FIRST. If they have been brought into a state of slavery by unrighteousness and violence, they having never forfeited their liberty or given any one a right to enslave and sell them, then purchasing them of these piratical tyrants, and holding them in the same state of bondage into which they, contrary to all right, have brought them, is continuing the exercise of the same unrighteousness and violence towards them. They have yet as much a right to their liberty as ever they had, and to demand it of him who holds them in bondage; and he denies them their right, which is of more worth to them than every thing else they can have in the world, or all the riches the unjust master does or can possess, and therefore injures them in a very high degree every hour he refuses or neglects to set them at liberty. Besides,

SECONDLY. Holding these blacks in a state of slavery is a practical justification of the slave trade, and so brings the guilt of that on the head of him who so far partakes in this iniquity as to hold one of these a slave who was unrighteously made so by these sons of violence. The old adage, "the partaker is as bad as the thief," carries such a plain truth in it that every one must discern it, and it is certainly applicable to this case.

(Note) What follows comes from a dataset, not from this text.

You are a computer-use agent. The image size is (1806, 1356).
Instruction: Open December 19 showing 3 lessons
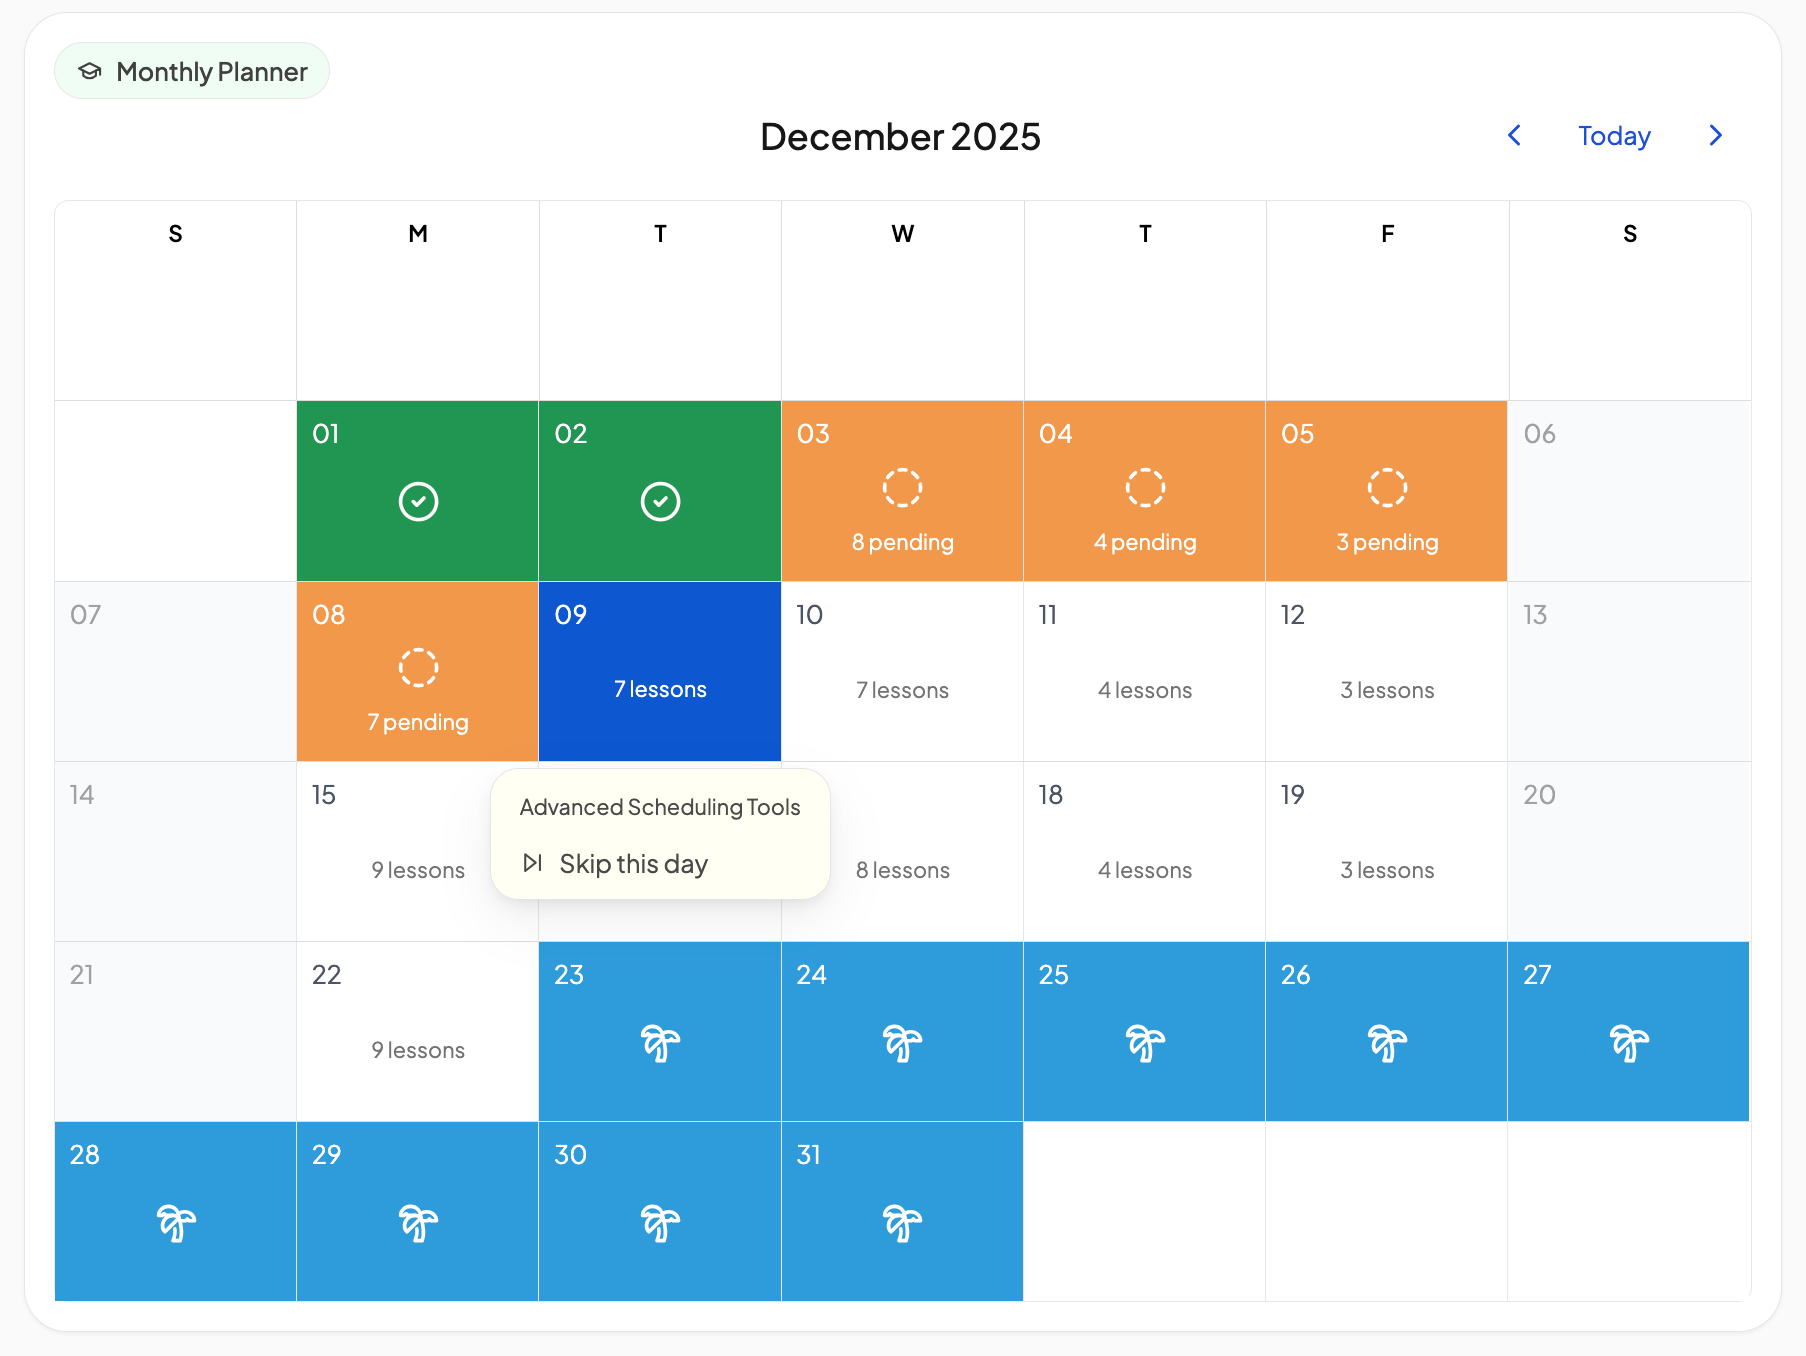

It is impossible to buy one of these blacks and detain him a slave, without partaking with him who first reduced him to this state and put it in his power thus to possess him, and practically justifying him for so doing, so as to bring upon himself the guilt of first enslaving him. It is not, therefore, possible for any of our slavekeepers to justify themselves in what they are doing, unless they can justify the slave trade. If they fail here, they bring on themselves an awful degree of the guilt of the whole.

THIRDLY. By keeping these slaves, and buying and selling them, they actually encourage and promote the slave trade; and therefore, in this view, keeping slaves and continuing to buy and sell them is to bring on us the guilt of the slave trade, which is hereby supported. For so long as slaves are bought and possessed, and in demand, so long the African trade will be supported and encouraged.

A. But there is a stop put to the importation of slaves into the American colonies, as they have resolved no more shall be bought. This being the case, the keeping those we have among us in slavery is no encouragement to the slave trade.